_Action item_.
Extract, exactly as written, the line that contains "Instruction: Click the 最近チェックしたアクティビティ badge" and all lines after it through the end of the records. Omit pictures.

_Task inputs_.
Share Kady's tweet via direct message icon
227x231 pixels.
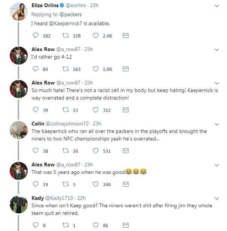click(126, 225)
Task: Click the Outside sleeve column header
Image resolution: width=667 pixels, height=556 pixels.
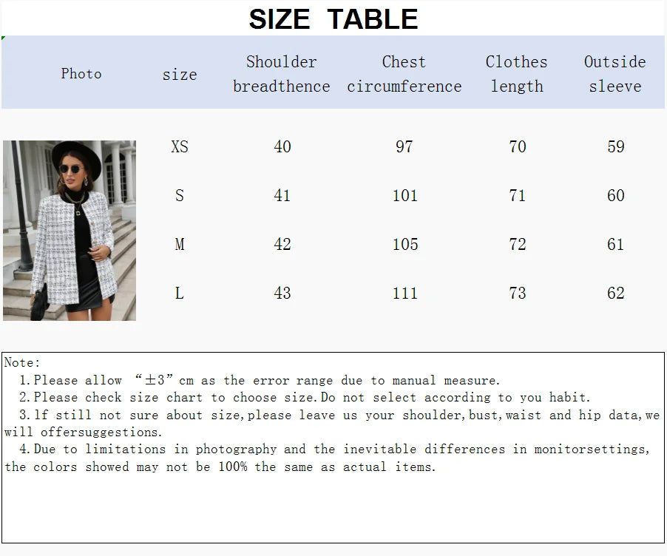Action: tap(615, 74)
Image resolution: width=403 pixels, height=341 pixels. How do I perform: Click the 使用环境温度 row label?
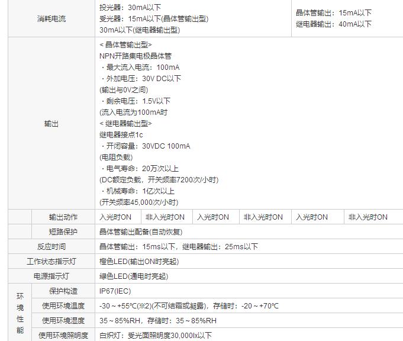click(63, 306)
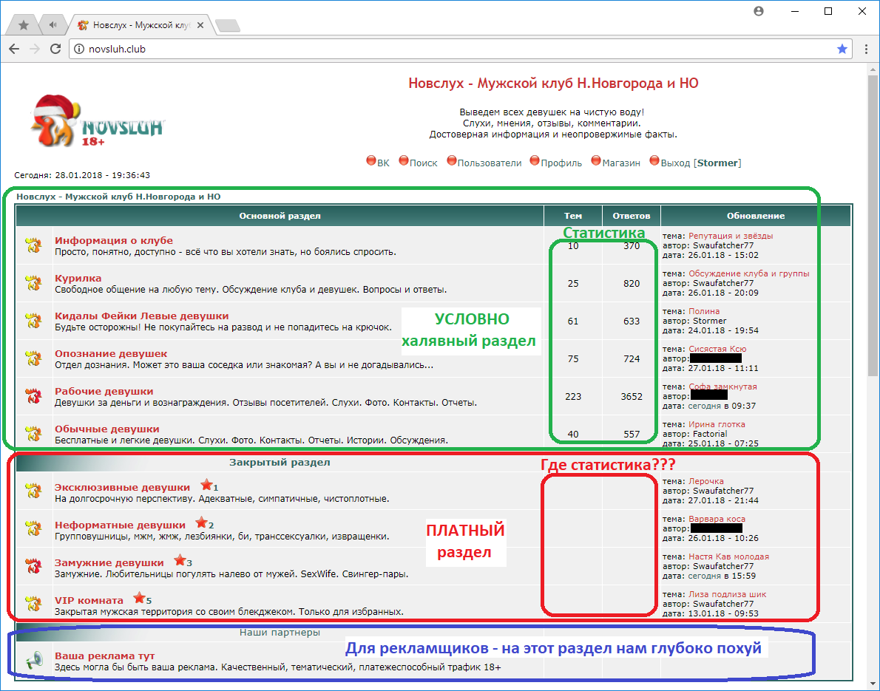Click the megaphone icon beside Ваша реклама тут

33,661
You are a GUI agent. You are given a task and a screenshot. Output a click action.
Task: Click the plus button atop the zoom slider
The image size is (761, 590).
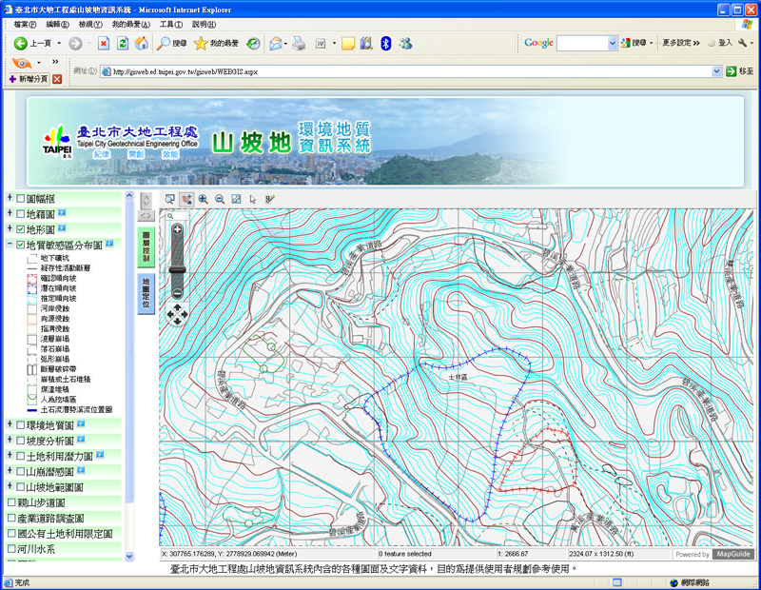click(177, 229)
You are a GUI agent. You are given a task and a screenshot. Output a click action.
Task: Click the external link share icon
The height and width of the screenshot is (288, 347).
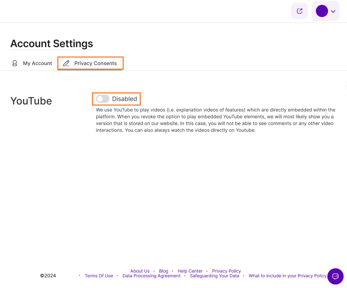coord(300,11)
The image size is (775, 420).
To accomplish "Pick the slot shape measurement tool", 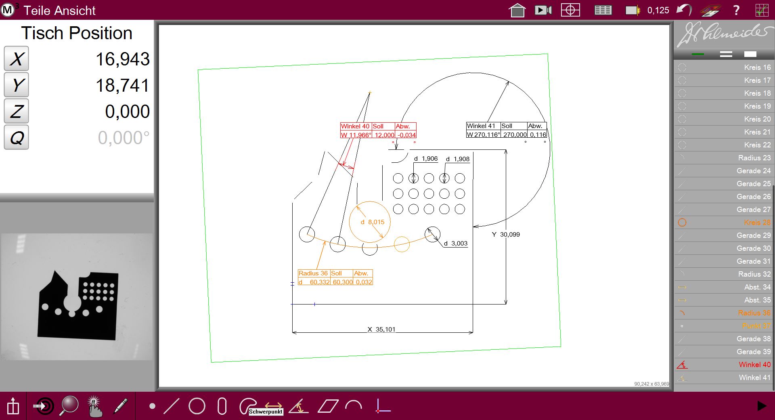I will (222, 406).
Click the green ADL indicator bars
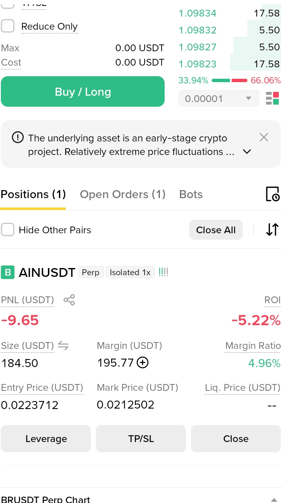Image resolution: width=283 pixels, height=503 pixels. coord(163,272)
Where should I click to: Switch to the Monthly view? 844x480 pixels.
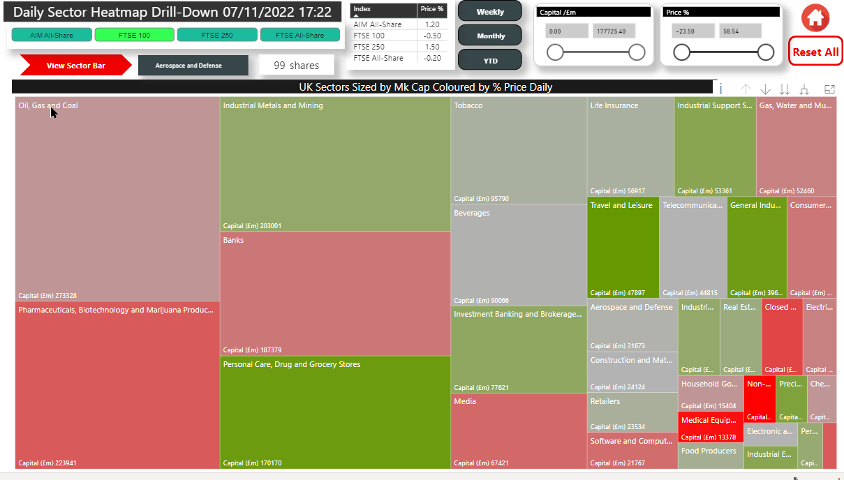(490, 36)
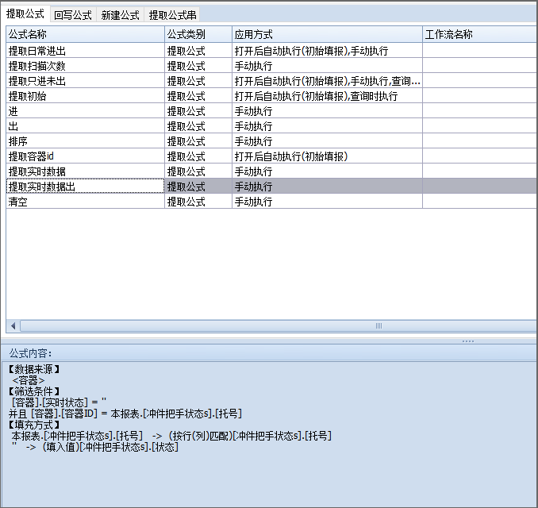
Task: Click the 提取实时数据 formula row
Action: point(85,171)
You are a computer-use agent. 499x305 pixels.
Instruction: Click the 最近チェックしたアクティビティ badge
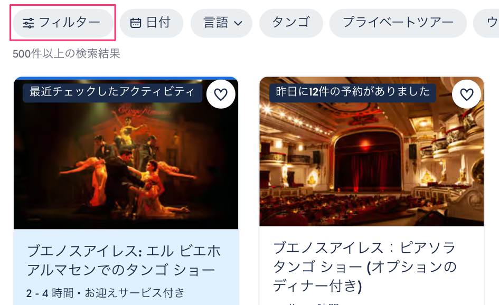click(112, 92)
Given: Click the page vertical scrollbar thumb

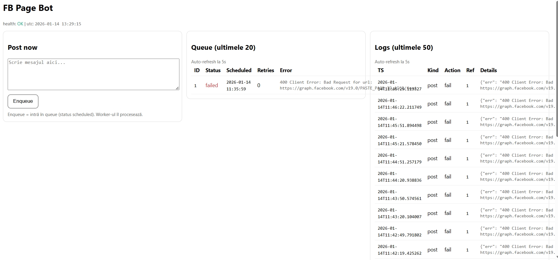Looking at the screenshot, I should click(x=557, y=68).
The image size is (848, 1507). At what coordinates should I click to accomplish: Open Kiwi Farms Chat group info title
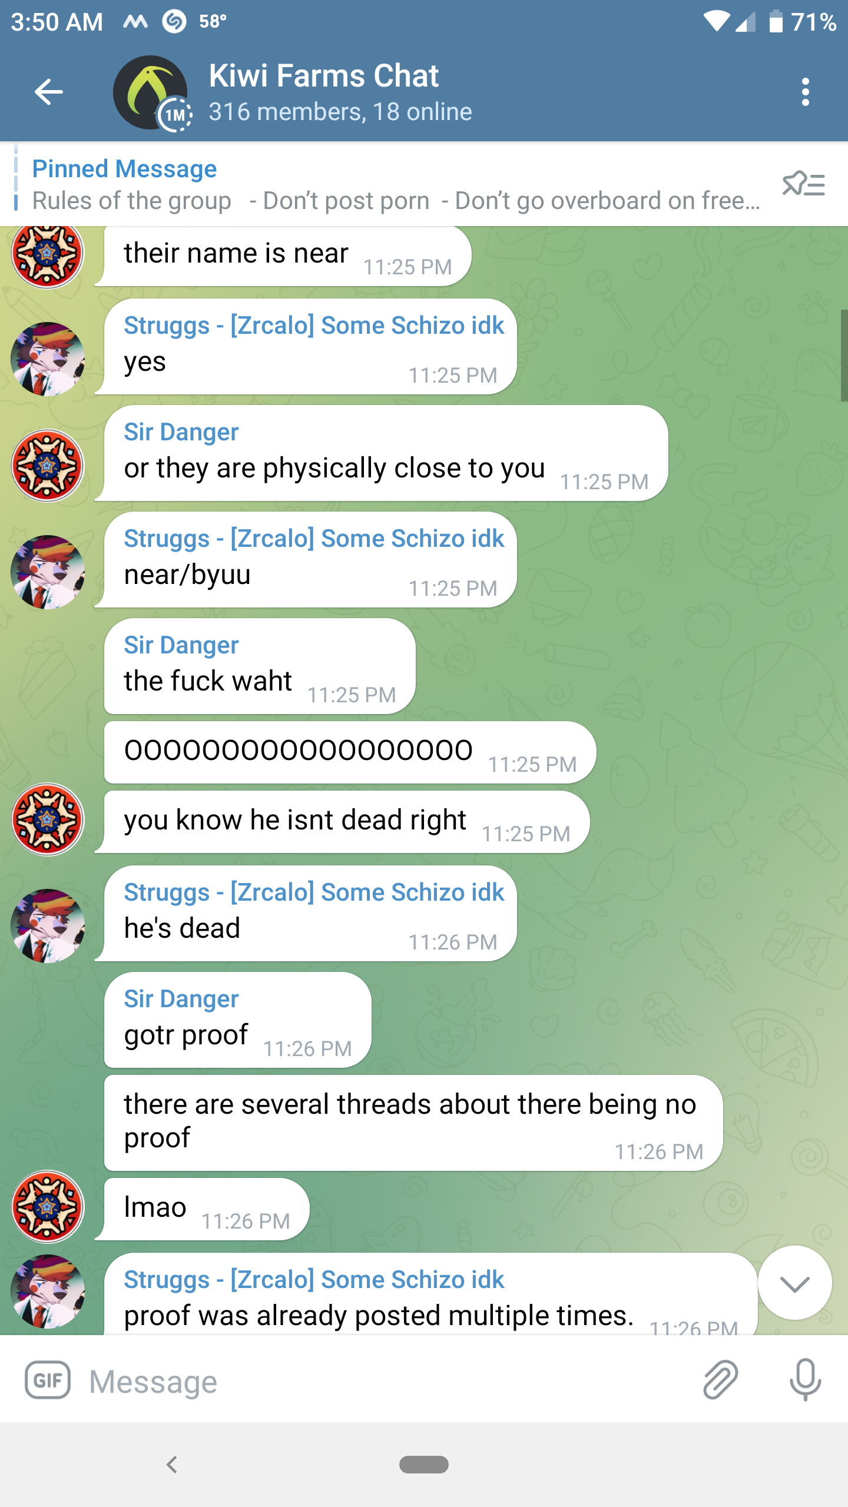point(323,76)
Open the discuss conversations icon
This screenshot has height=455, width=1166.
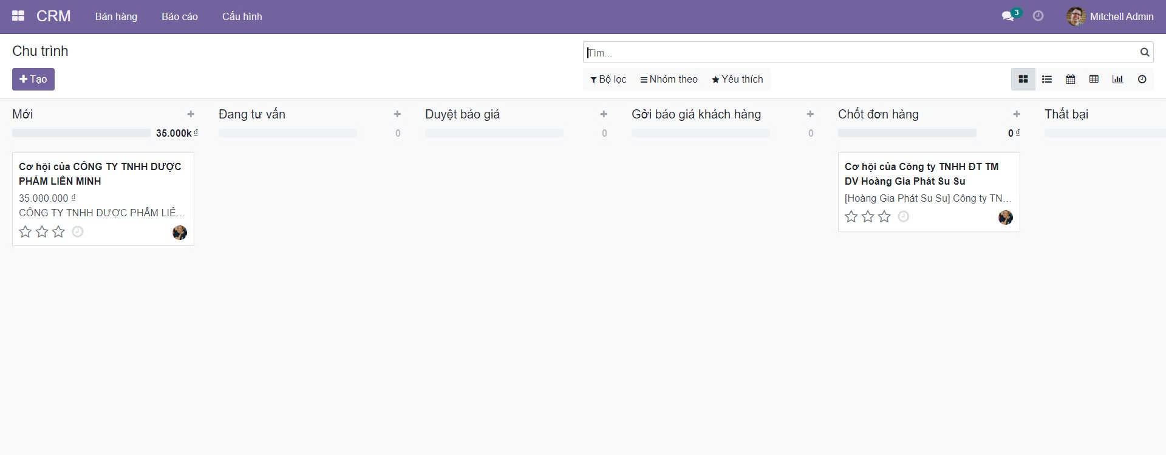pos(1008,16)
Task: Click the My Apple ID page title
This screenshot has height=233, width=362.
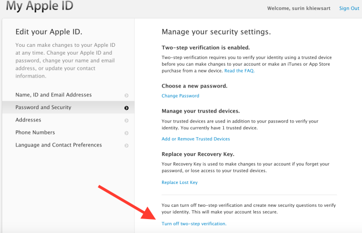Action: point(40,6)
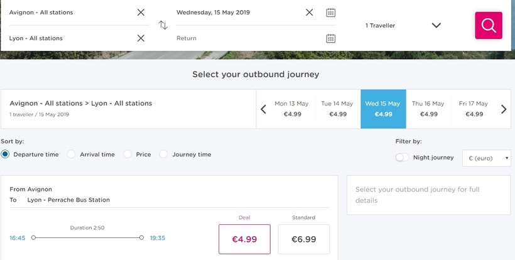Open calendar for return date
Screen dimensions: 515x260
330,38
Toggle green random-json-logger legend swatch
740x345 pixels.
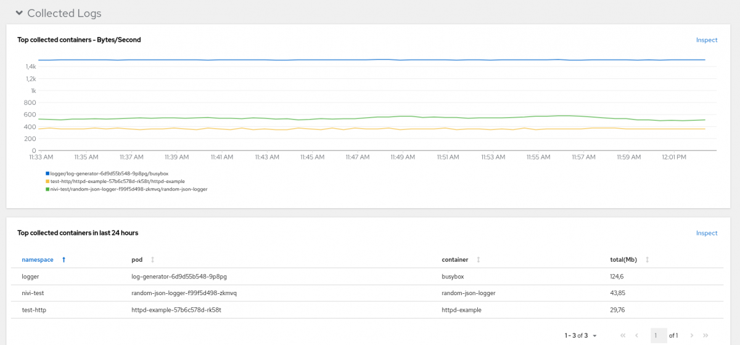point(47,190)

_Your response_.
Instruction: Click the 最近チェックしたアクティビティ badge
click(112, 92)
Given: Click the page vertical scrollbar thumb

Looking at the screenshot, I should click(x=557, y=68).
The image size is (848, 1507). At what coordinates should I click to accomplish: Open Kiwi Farms Chat group info title
point(323,76)
Open the discuss conversations icon
This screenshot has height=455, width=1166.
pos(1008,16)
Task: Click the My Apple ID page title
This screenshot has height=233, width=362.
Action: point(40,6)
Open calendar for return date
Screen dimensions: 515x260
330,38
Toggle green random-json-logger legend swatch
740x345 pixels.
point(47,190)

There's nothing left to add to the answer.